- WHAT THE EXERCISE ASKS -
Copy the first line of the entries below and every line after it through the line containing "Video Tarifler (54, 1530)". Do not include pictures.

* * *

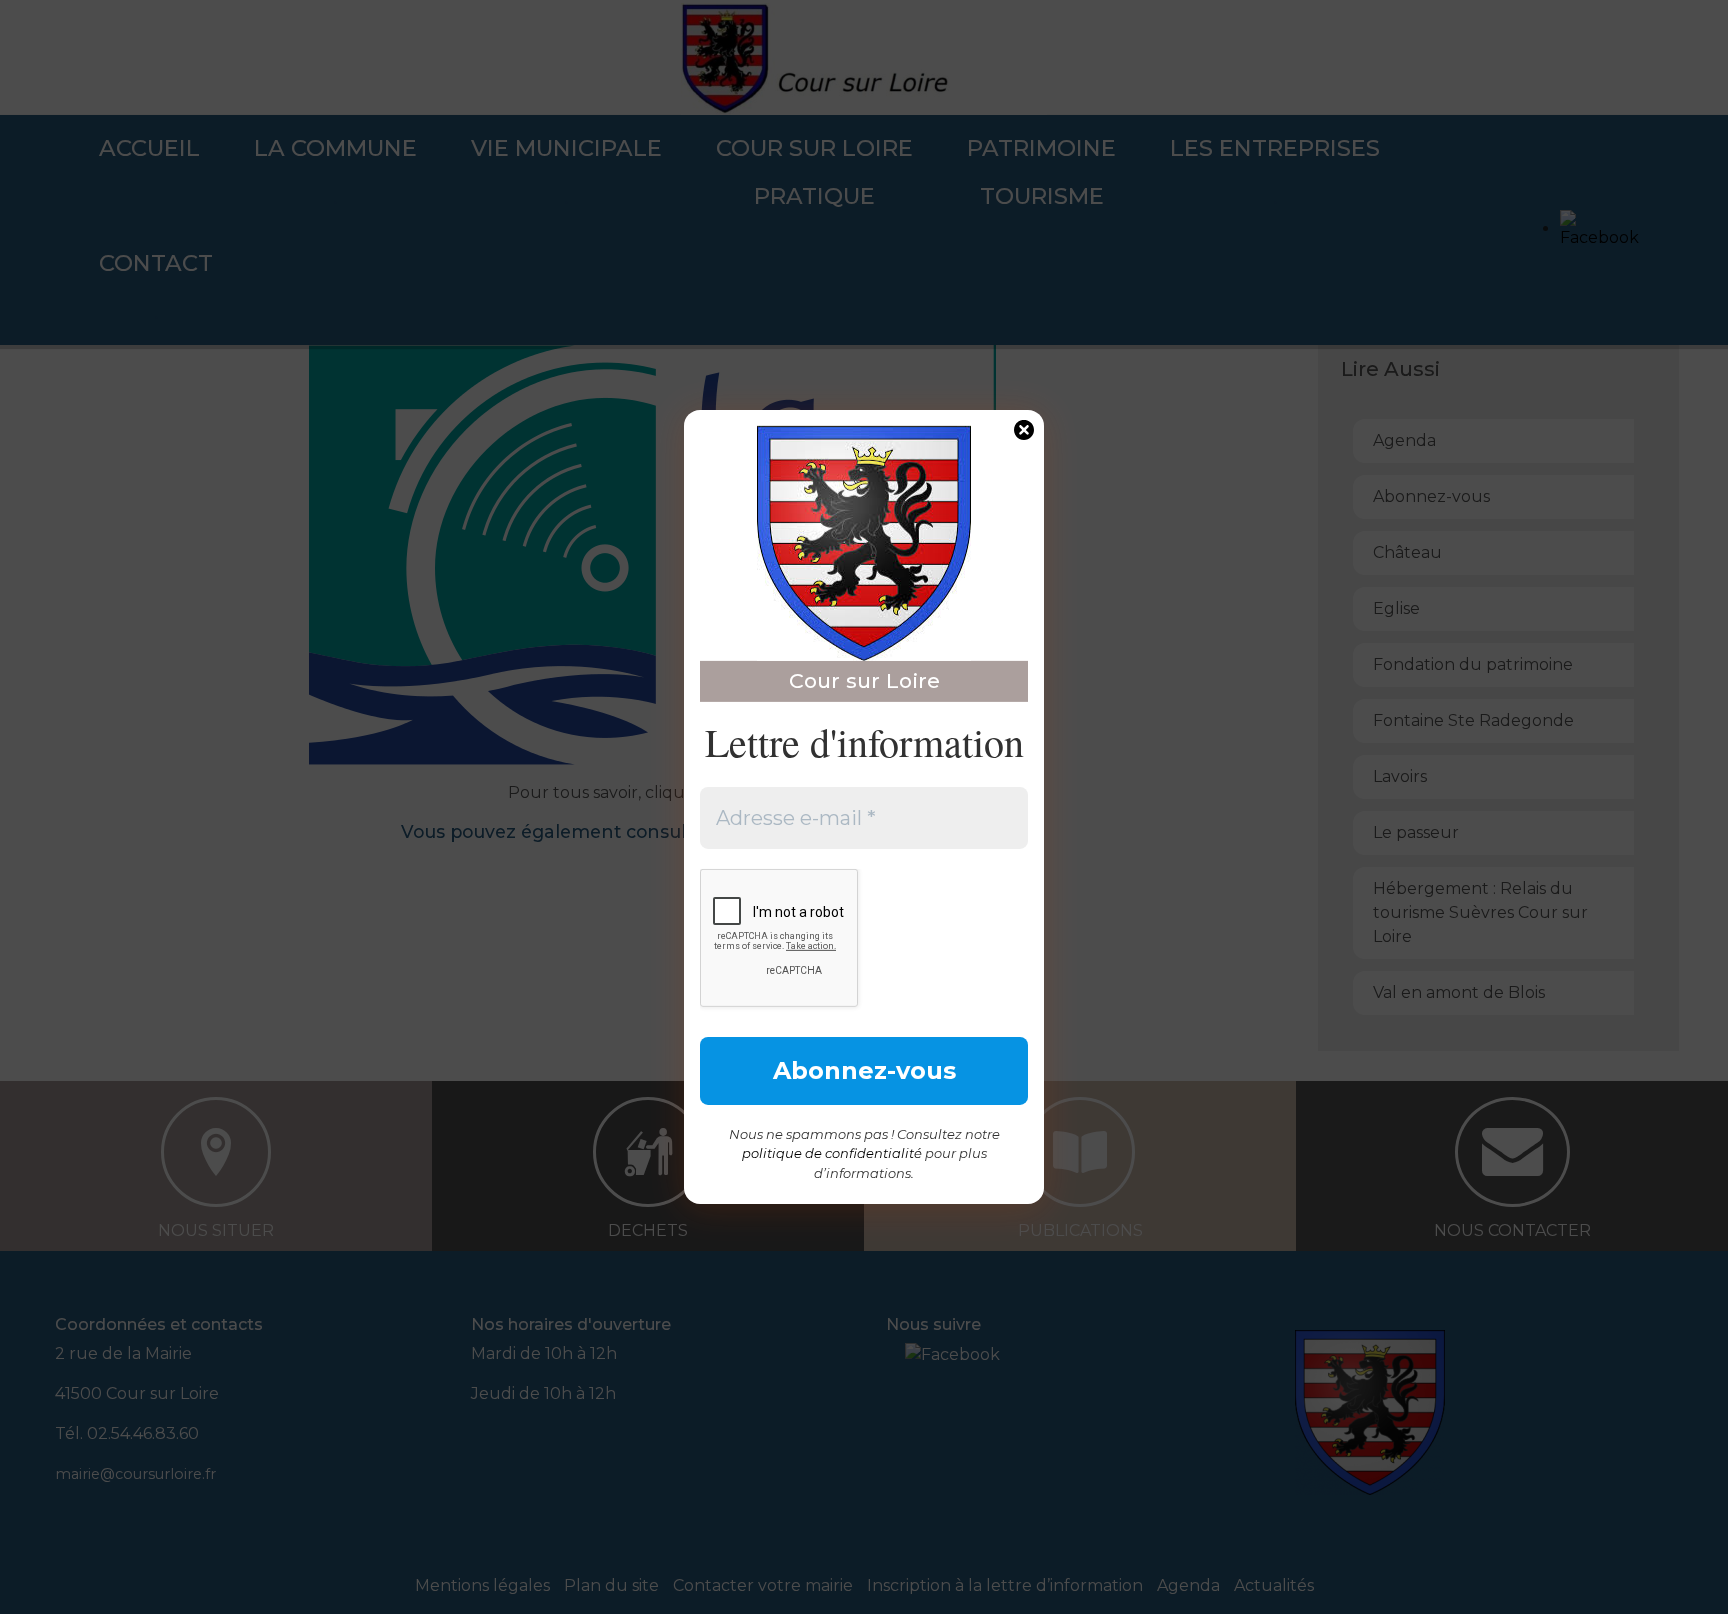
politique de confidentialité (832, 1153)
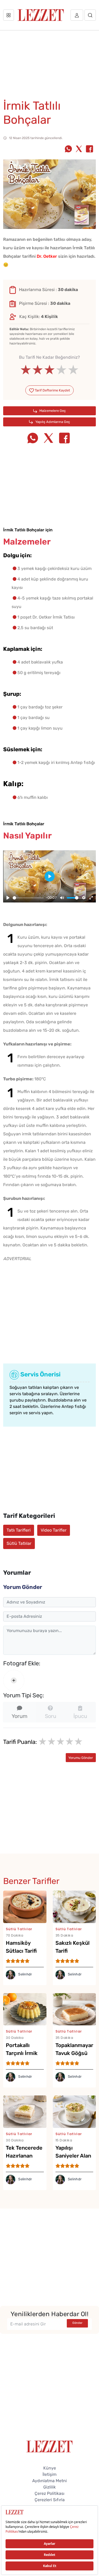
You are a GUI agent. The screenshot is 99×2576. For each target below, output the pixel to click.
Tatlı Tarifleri (19, 1530)
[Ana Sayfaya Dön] (49, 2446)
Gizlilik (49, 2487)
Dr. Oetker (47, 256)
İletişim (49, 2474)
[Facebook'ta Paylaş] (89, 149)
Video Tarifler (54, 1530)
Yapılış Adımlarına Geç (52, 422)
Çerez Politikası (49, 2493)
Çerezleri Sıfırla (50, 2499)
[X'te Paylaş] (79, 149)
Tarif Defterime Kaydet (52, 390)
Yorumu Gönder (80, 1758)
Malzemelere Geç (52, 411)
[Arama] (90, 15)
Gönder (77, 2323)
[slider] (49, 369)
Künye (49, 2468)
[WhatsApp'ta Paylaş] (68, 149)
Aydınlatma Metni (49, 2480)
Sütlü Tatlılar (19, 1543)
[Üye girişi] (76, 15)
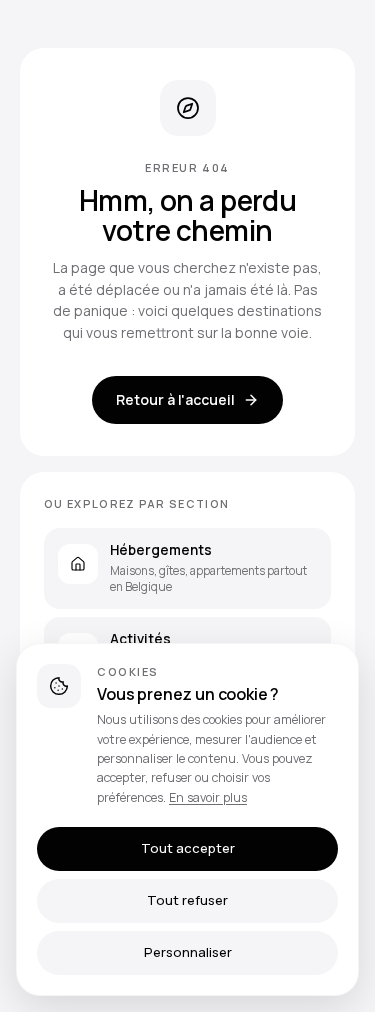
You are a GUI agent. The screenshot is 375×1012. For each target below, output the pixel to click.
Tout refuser (187, 900)
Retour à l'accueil (175, 399)
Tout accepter (188, 848)
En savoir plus (208, 797)
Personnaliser (188, 952)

* * *

- OUTPUT OF THE EXERCISE -
politique de confidentialité (832, 1153)
You are a GUI agent. The screenshot is 99×2576. For each target below, output the pixel to click.
Tatlı Tarifleri (19, 1530)
[Ana Sayfaya Dön] (49, 2446)
Gizlilik (49, 2487)
Dr. Oetker (47, 256)
İletişim (49, 2474)
[Facebook'ta Paylaş] (89, 149)
Video Tarifler (54, 1530)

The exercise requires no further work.